Most likely it is DNS.
-
My machines off the network can still ping the server by netbios name. It comes up with the ZT address.
So the shared drive (mapped by GPO) still works.
I have changed no DNS settings or anything at all.
-
@scottalanmiller If I ping the server name, whether it is FQDN or just the name, it shows the 198.105.254.130 address from a WIndows 10 laptop.
I am on campus now so I cannot test on my laptop. However, when I did test last night, I got a similar address like the one above. But I could see the Server name in my Finder on my mac.
-
Just to add some info I can ping the ZT NIC IP of the DC on the remote machine.
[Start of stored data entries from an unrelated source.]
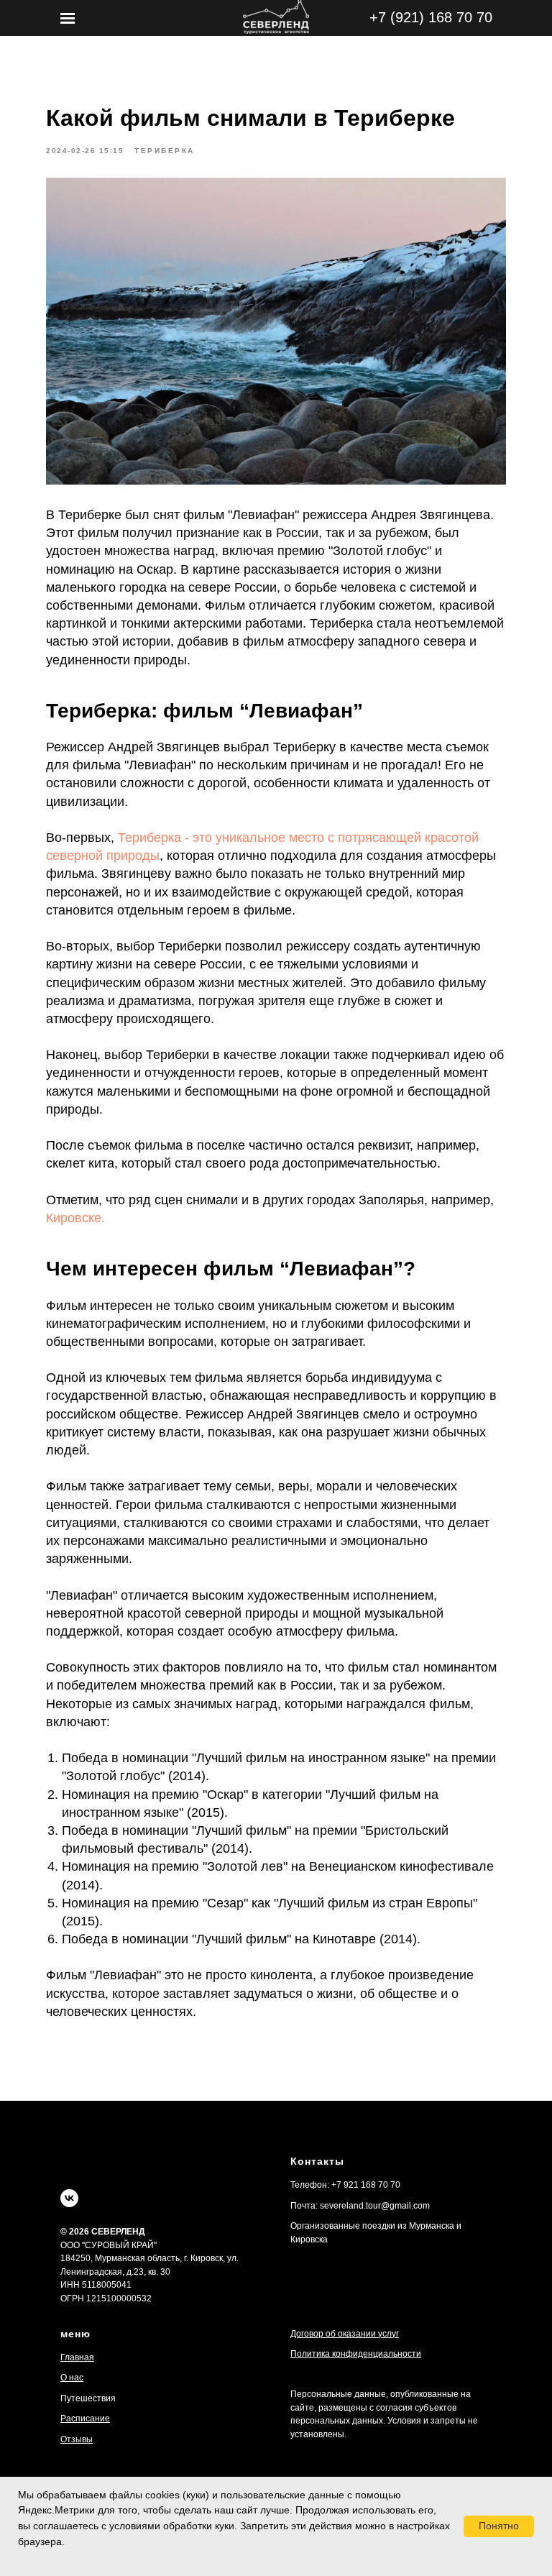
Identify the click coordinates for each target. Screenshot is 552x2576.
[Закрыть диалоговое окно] (529, 22)
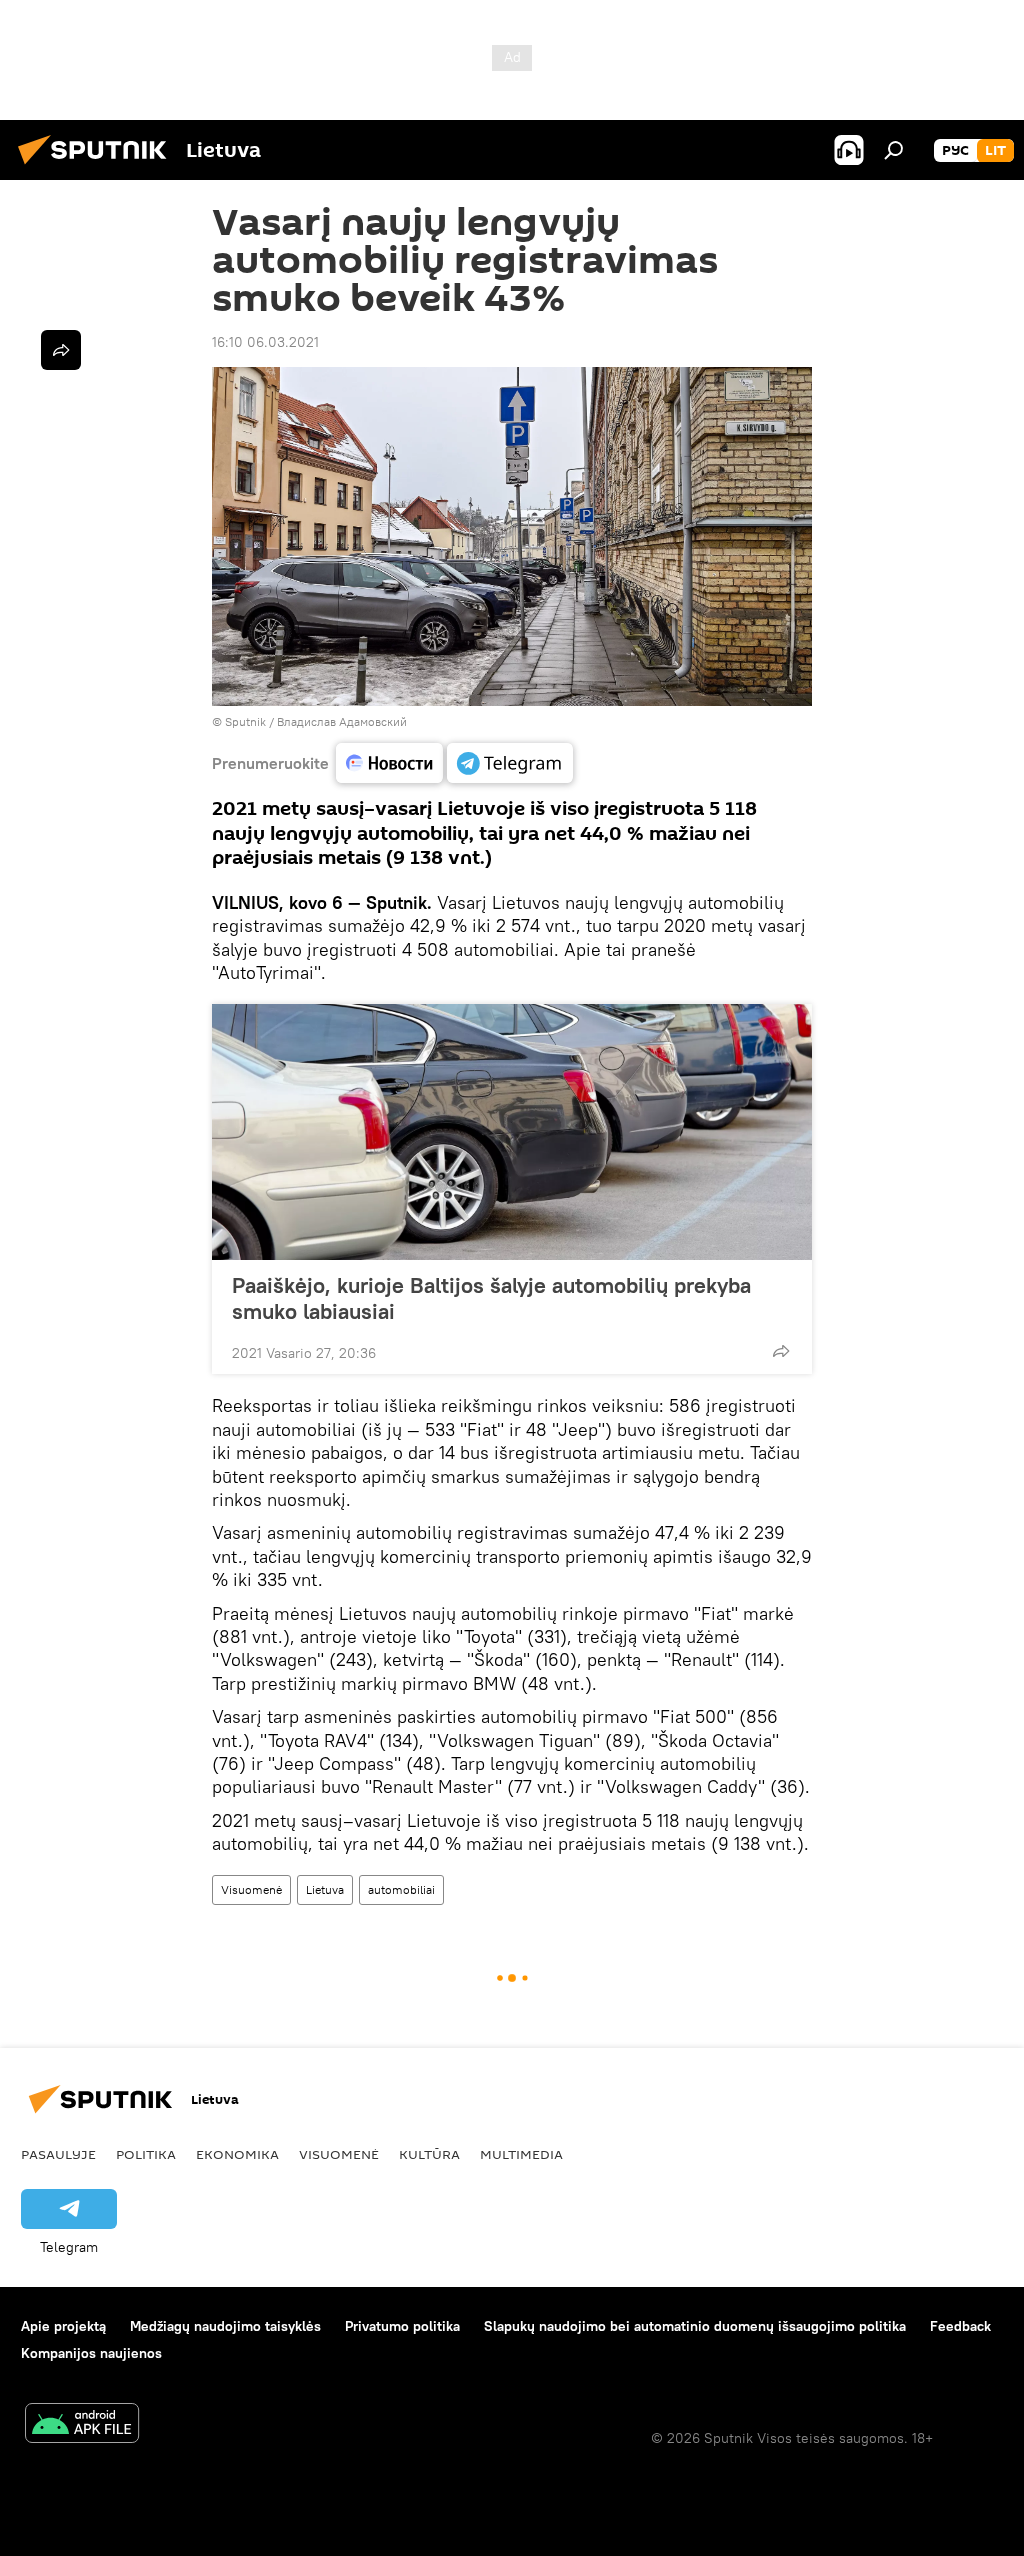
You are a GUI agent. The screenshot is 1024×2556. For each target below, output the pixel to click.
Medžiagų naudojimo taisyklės (225, 2326)
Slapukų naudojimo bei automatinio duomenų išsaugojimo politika (695, 2326)
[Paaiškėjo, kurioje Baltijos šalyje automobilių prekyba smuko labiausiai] (512, 1132)
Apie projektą (63, 2326)
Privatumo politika (402, 2326)
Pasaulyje (58, 2154)
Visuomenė (251, 1889)
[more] (781, 1351)
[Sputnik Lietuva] (98, 167)
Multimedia (521, 2154)
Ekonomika (237, 2154)
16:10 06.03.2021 (265, 342)
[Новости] (389, 763)
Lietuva (325, 1889)
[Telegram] (510, 763)
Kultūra (429, 2154)
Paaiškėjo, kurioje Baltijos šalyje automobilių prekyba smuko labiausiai (491, 1298)
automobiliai (401, 1889)
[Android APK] (82, 2425)
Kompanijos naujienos (91, 2353)
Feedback (960, 2326)
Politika (146, 2154)
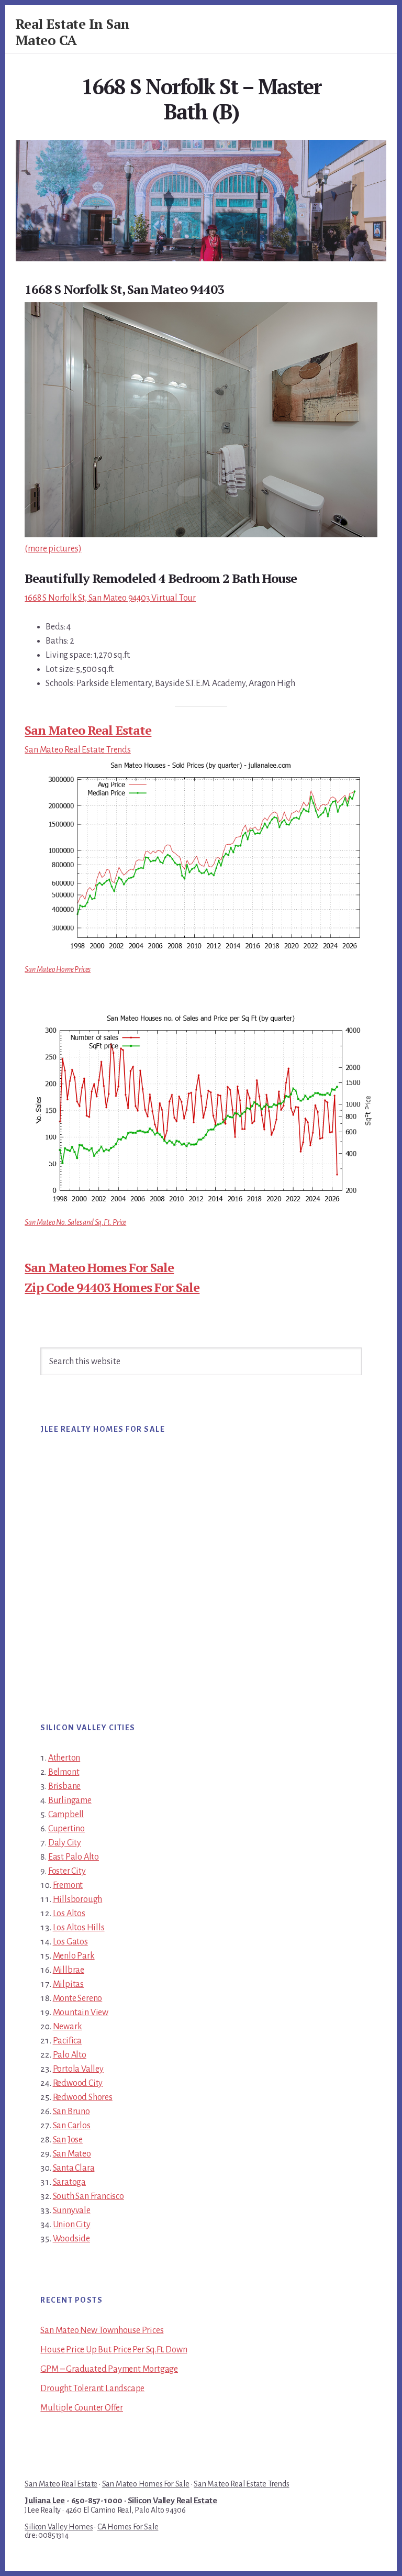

I can also connect to mapped drives using \SERVER-IP\SHARE
-
@WLS-ITGuy said in ZeroTier Question:
@scottalanmiller If I ping the server name, whether it is FQDN or just the name, it shows the 198.105.254.130 address from a WIndows 10 laptop.
I am on campus now so I cannot test on my laptop. However, when I did test last night, I got a similar address like the one above. But I could see the Server name in my Finder on my mac.
Is that your ZT range?
Do an nslookup to see where it gets its address from.
-
@WLS-ITGuy said in ZeroTier Question:
Just to add some info I can ping the ZT NIC IP of the DC on the remote machine. I can also connect to mapped drives using \SERVER-IP\SHARE
Oh, you are using the ZT IP directly in the mapped drive settings?
-
@scottalanmiller I just did as a test to see if it would resolve via IP and it does.
-
@scottalanmiller ZT Range is 192.168.191.x/24
-
@WLS-ITGuy said in ZeroTier Question:
@scottalanmiller ZT Range is 192.168.191.x/24
So you have a mismatch. What you showed above is not in this range.
-
@scottalanmiller I don't see where though...Or how for that matter.